## REQUEST 1
Print the passage from the news report on Robert Bales starting at "No date has" and ending at "Afghanistan’s Kandahar province.".
## REQUEST 2
Answer these questions about the news report on Robert Bales:
(a) Where is the capital trial scheduled to take place?
(b) How many combat tours had Bales served, and in which countries?
(c) Over what length of time is Bales accused of the shootings?
## REQUEST 3
Pick up the news report on Robert Bales after its last sentence and keep writing it.

Staff Sgt. Robert Bales, (L) 1st platoon sergeant, Blackhorse Company, 2nd Battalion, 3rd Infantry Regiment, 3rd Stryker Brigade Combat Team, 2nd Infantry Division, is seen during an exercise at the National Training Center in Fort Irwin, California, in this August 23, 2011 DVIDS handout photo. REUTERS/Department of Defense/Spc. Ryan Hallock/Handout
Staff Sgt. Robert Bales, (L) 1st platoon sergeant, Blackhorse Company, 2nd Battalion, 3rd Infantry Regiment, 3rd Stryker Brigade Combat Team, 2nd Infantry Division, is seen during an exercise at the National Training Center in Fort Irwin, California, in this August 23, 2011 DVIDS handout photo. REUTERS/Department of Defense/Spc. Ryan Hallock/Handout

No date has been set for the capital trial of Army Staff Sergeant Robert Bales, which is scheduled to take place at Joint Base Lewis-McChord in Washington State, military officials said in a statement.

U.S. military prosecutors want the death penalty for Bales, a veteran of four combat tours in Iraq and Afghanistan who is accused of gunning down the villagers – mostly women and children – over a five-hour period in March in Afghanistan’s Kandahar province.

The shootings, among the deadliest involving civilians that the military has blamed on an individual U.S. soldier since the Vietnam War, have further damaged already strained U.S.-Afghan relations.

On the night of the slayings, Bales drank with two fellow soldiers then left his base and went to a village where he committed the first killings, prosecutors said. He then returned to the camp and had a brief exchange with another soldier before leaving for a second village and more killing, they said.

## DATA SECTION
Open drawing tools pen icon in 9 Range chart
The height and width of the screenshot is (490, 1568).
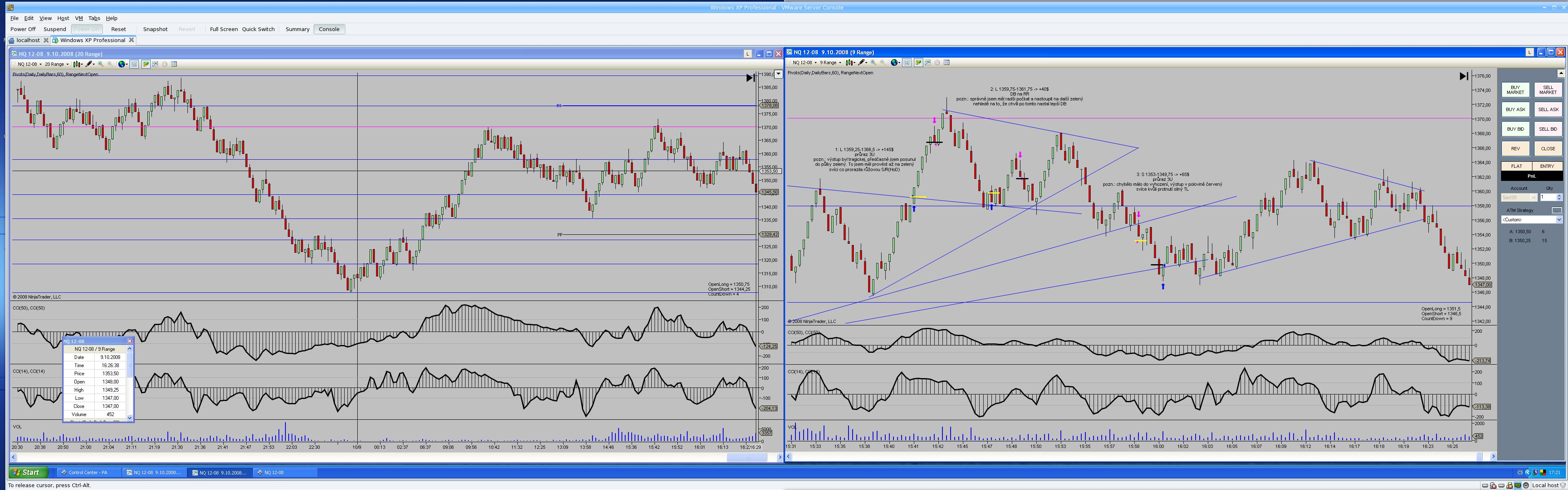click(862, 63)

## TASK ANSWER 1
No date has been set for the capital trial of Army Staff Sergeant Robert Bales, which is scheduled to take place at Joint Base Lewis-McChord in Washington State, military officials said in a statement.

U.S. military prosecutors want the death penalty for Bales, a veteran of four combat tours in Iraq and Afghanistan who is accused of gunning down the villagers – mostly women and children – over a five-hour period in March in Afghanistan’s Kandahar province.

## TASK ANSWER 2
(a) At Joint Base Lewis-McChord in Washington State.
(b) Four combat tours, in Iraq and Afghanistan.
(c) A five-hour period.

## TASK ANSWER 3
The government believes Bales was solely responsible for the deaths, and survivors have testified they saw only one U.S. soldier. But several indirect accounts have suggested more than one soldier may have been involved.

Bales’ lawyers have not set out an alternative theory to the prosecution’s allegations, but have pointed out inconsistencies in pretrial testimony and highlighted incidents before the shooting where Bales lost his temper easily.

Those incidents could possibly set up an argument that Bales was suffering from post-traumatic stress disorder.

DEATH PENALTY

A military jury must come to a unanimous decision in deciding guilt as well as whether to impose the death penalty, and they must find at least one aggravating factor that significantly outweighs any mitigating circumstances.

The military justice system also requires the president to approve the execution of a service member. The last U.S. military execution, for rape, occurred in 1961.

Emma Scanlan, a civilian defense attorney for Bales, said on Wednesday her client suffers from an unspecified mental disorder and criticized the decision to refer his case to a capital court martial.

“It’s ignoring the Army’s own responsibility for an abysmal mental health system,” Scanlan said.

She added that, before the shooting, members of a U.S. military special forces team at the base where Bales was assigned had given him steroids and alcohol.

The charges against Bales include 16 counts of premeditated murder, six counts of attempted murder and seven of assault, among other charges, the military said.

During a nine-day pretrial hearing in November, witnesses testified that Bales had been upset by the lack of action over an attack on a patrol several days before the shootings in which the lower part of a soldier’s leg was blown off by a bomb.

Prosecutors presented physical evidence to link Bales to the crime scene, with a forensic investigator saying a sample of blood on his clothes matched a swab taken in one of the compounds where the shootings occurred.

Bales, a father of two, is being held at Joint Base Lewis-McChord. His wife, Kari, said in a statement that her husband, who grew up in Ohio and most recently lived in Lake Tapps, Washington, was entitled to a fair trial.

“I have said from the start that I want my Bob to have a fair trial,” she said. “I no longer know if a fair trial for Bob is possible, but it very much is my hope and I will have faith.”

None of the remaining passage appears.